- **Task to carry out**:
Answer these questions about the email header, one per line:
1. Who sent the message?
2. Which patch of the series does the subject line refer to?
3. Who is named in the To field?

- **Page extract**:
• • •

From mboxrd@z Thu Jan  1 00:00:00 1970
From: Christoffer Dall <christoffer.dall@linaro.org>
Subject: Re: [PATCH v4 18/19] arm64: KVM: Introduce EL2 VA randomisation
Date: Thu, 18 Jan 2018 21:28:24 +0100
Message-ID: <20180118202824.GF21802@cbox>
References: <20180104184334.16571-1-marc.zyngier@arm.com>
 <20180104184334.16571-19-marc.zyngier@arm.com>
Mime-Version: 1.0
Content-Type: text/plain; charset=us-ascii
Cc: linux-arm-kernel@lists.infradead.org, kvm@vger.kernel.org,
        kvmarm@lists.cs.columbia.edu, Mark Rutland <mark.rutland@arm.com>,
        Catalin Marinas <catalin.marinas@arm.com>,
        Will Deacon <will.deacon@arm.com>,
        James Morse <james.morse@arm.com>,
        Steve Capper <steve.capper@arm.com>,
        Peter Maydell <peter.maydell@linaro.org>
To: Marc Zyngier <marc.zyngier@arm.com>
Return-path: <kvm-owner@vger.kernel.org>
Received: from mail-wm0-f65.google.com ([74.125.82.65]:43615 "EHLO
        mail-wm0-f65.google.com" rhost-flags-OK-OK-OK-OK) by vger.kernel.org
        with ESMTP id S932493AbeARU21 (ORCPT <rfc822;kvm@vger.kernel.org>);
        Thu, 18 Jan 2018 15:28:27 -0500
Received: by mail-wm0-f65.google.com with SMTP id g1so24329136wmg.2
        for <kvm@vger.kernel.org>; Thu, 18 Jan 2018 12:28:27 -0800 (PST)

• • •

- **Information provided**:
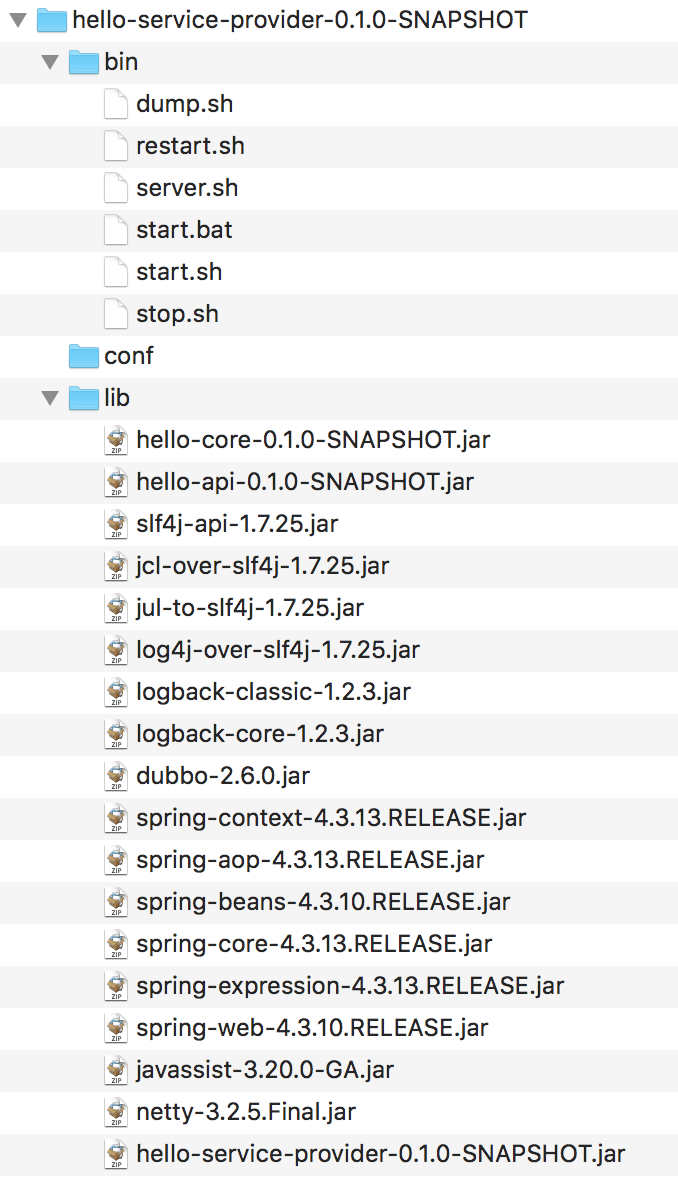The width and height of the screenshot is (678, 1180).
Task: Click the dump.sh file icon
Action: pos(116,104)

• • •

- **Written answer**:
1. Christoffer Dall
2. Patch 18 of 19 (version 4)
3. Marc Zyngier